Daha önce dağlık bir coğrafyada yaşamayan Ezîz yoldaşımız, Kurdistan dağlarının heybetine hayran kaldı. Birer yaşam kaynağı olan bu dağlarda halklarımızın özgürlüğü için mücadele etmeyi kendisi için bir şans olarak değerlendirdi. İlk başlarda dağ yaşamına alışmakta zorluk yaşayan yoldaşımız; istekli katılımı, güçlü iradesi ve özlemini duyduğu özgür geleceğe kavuşmanın yarattığı motivasyonla tüm zorlukları aşmayı başardı. Yeni savaşçı eğitiminde aldığı ideolojik derslerle Rêber Apo’nun özgürlük felsefesini daha iyi anlamaya başlayan yoldaşımız, insanlığın ancak bu felsefe ile özgür bir yaşama kavuşacağına inandı. Bunun da bu özgürlük felsefesini benimseyenlerin etkin mücadelesiyle mümkün olduğunun bilincindeydi.
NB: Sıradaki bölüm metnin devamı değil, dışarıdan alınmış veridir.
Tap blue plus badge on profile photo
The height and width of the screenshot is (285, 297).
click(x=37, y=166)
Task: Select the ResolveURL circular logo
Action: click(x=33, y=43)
Bu nedenle bir militan olarak kendisinde Apocu ilke ve ölçüleri yaratması gerektiğinin farkında olan yoldaşımız, bu anlamda verdiği emek ve harcadığı çaba ile tüm yoldaşlarının saygısını kazandı. Fedakarlığı, çalışkanlığı ve dürüstlüğü ile örnek bir militan olmayı başardı. Askeri anlamda belli tecrübeleri olsa da gerilla savaş sanatında kendisini daha fazla geliştirmek istedi. Bu anlamda tüm derslere büyük bir ilgi göstererek tecrübelerine yenilerini eklemek istedi. Özellikle yeniden yapılandırılan gerilla taktiklerinde uzmanlaşmak isteyen yoldaşımız, bu konudaki istekli duruşuyla tanındı. Aynı zamanda kendi tecrübelerini de yoldaşlarıyla paylaşan Ezîz yoldaşımız, bu anlamdaki yoldaşlık görevlerini eksiksiz bir şekilde yerine getirmeyi başardı.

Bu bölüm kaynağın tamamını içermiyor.